**TREŚĆ POLECENIA:**
Proszę ocenić, czy stwierdzenia (a)–(c) są zgodne z fragmentem tekstu o spoofingu, odpowiadając przy każdym „tak” lub „nie” i przytaczając dosłownie rozstrzygające słowa tekstu: (a) spoofing polega na zmianie numeru lub nazwy dzwoniącego za pomocą oprogramowania; (b) dzwoniący nie ma możliwości samodzielnego wpisania numeru i jego opisu; (c) numery telefonów zamieszczone na stronach internetowych Policji nie mogą zostać wykorzystane przez przestępców.

**** FRAGMENT TEKSTU ****

Wyczulamy na oszustów podszywających się pod Policję lub np. pracowników banku! Numery telefonów znajdujące się na stronach internetowych Policji i innych instytucji mogą być wykorzystywane przez przestępców w oszustwie zwanym spoofingiem. Zachowaj czujność jeśli taki numer wyświetli Ci się lub zidentyfikuje na ekranie telefonu
Spoofing to metoda wyłudzania danych wrażliwych lub pieniędzy. Polega na wykorzystaniu oprogramowania do zmiany numeru telefonicznego lub nazwy dzwoniącego połączenia, które widzi odbierający na wyświetlaczu swojego telefonu. Technologie pozwalają na to, że dzwoniący może ręcznie wprowadzić numer i jego opis, który wyświetli się adresatowi jako połączenie przychodzące. Nowoczesne technologie wykorzystywane przez sprawców umożliwiają wyświetlanie na Twoim telefonie numeru np. policyjnego lub innej instytucji jako numeru dzwoniącego. Jest to bardzo mylące i może prowadzić do utraty czujności.

**** WIERSZE DANYCH ****

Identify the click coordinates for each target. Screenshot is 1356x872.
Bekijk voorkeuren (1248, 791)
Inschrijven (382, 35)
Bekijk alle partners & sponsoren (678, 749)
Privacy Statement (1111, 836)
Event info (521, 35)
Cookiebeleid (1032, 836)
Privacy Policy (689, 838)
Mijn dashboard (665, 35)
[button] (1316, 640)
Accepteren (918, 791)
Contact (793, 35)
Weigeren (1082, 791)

****
**** WIERSZE DANYCH ****

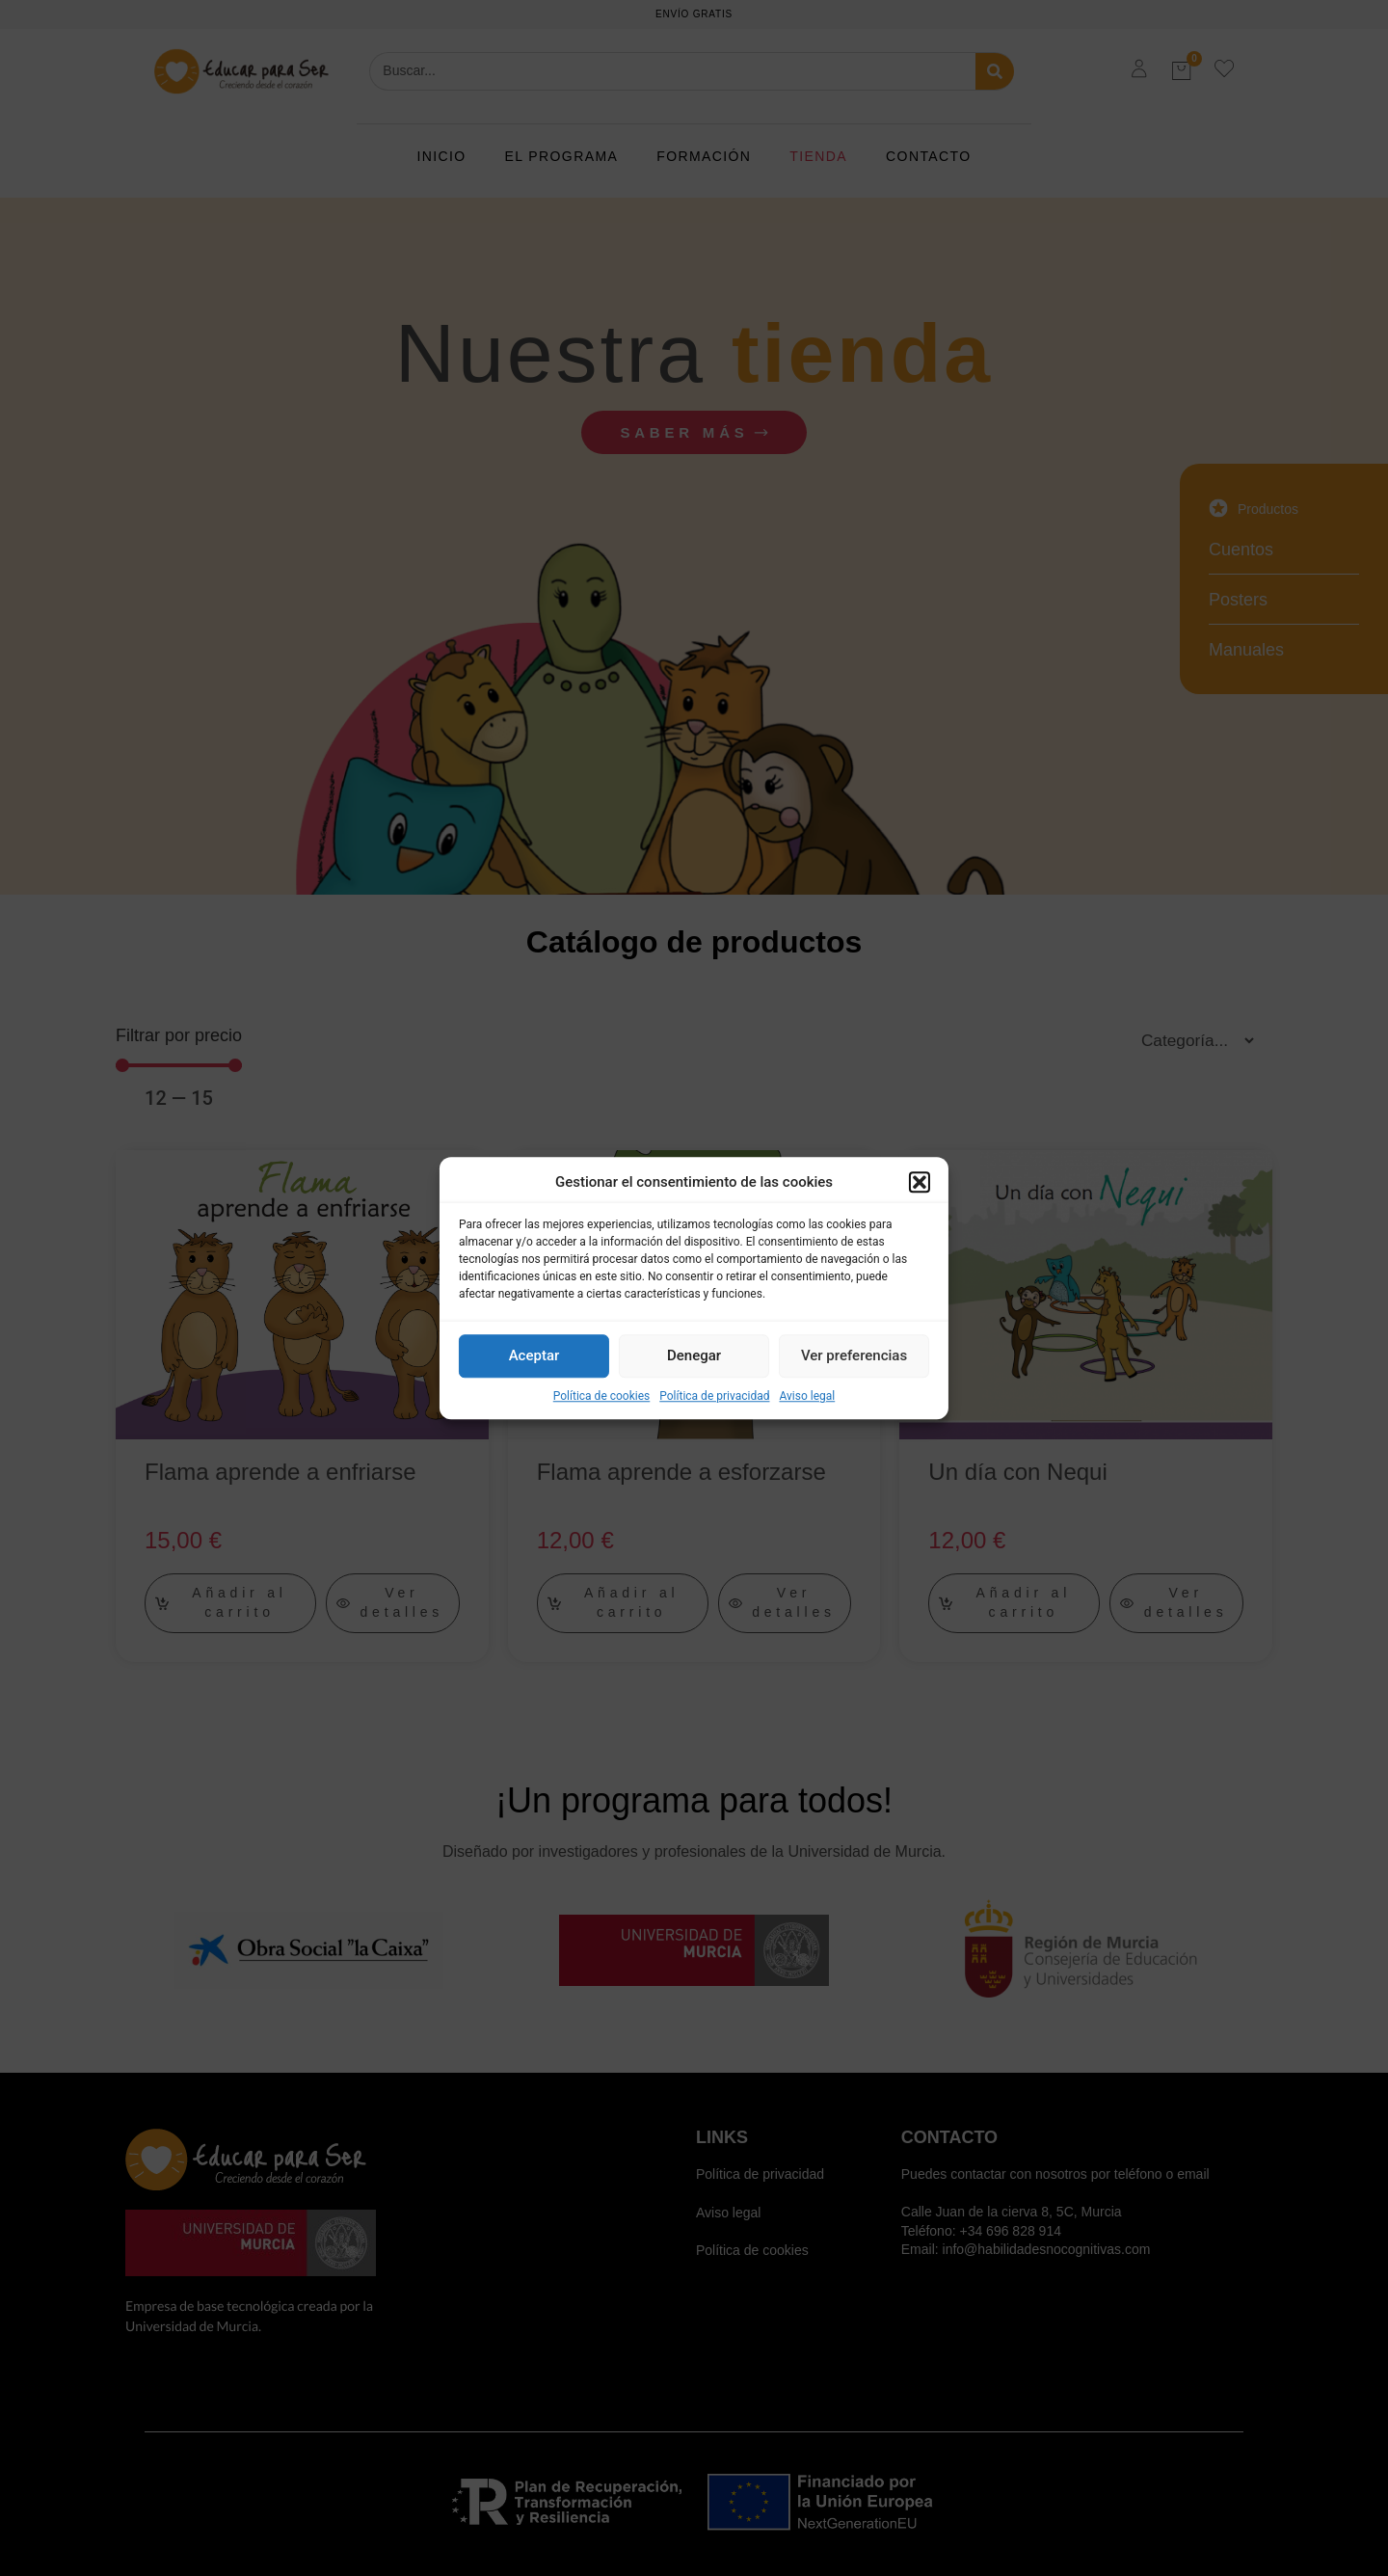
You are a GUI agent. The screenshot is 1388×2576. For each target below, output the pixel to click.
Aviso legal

****

**ODPOWIEDŹ PISEMNA:**
(a) Tak: „Polega na wykorzystaniu oprogramowania do zmiany numeru telefonicznego lub nazwy dzwoniącego połączenia”.
(b) Nie: „dzwoniący może ręcznie wprowadzić numer i jego opis”.
(c) Nie: „mogą być wykorzystywane przez przestępców w oszustwie zwanym spoofingiem”.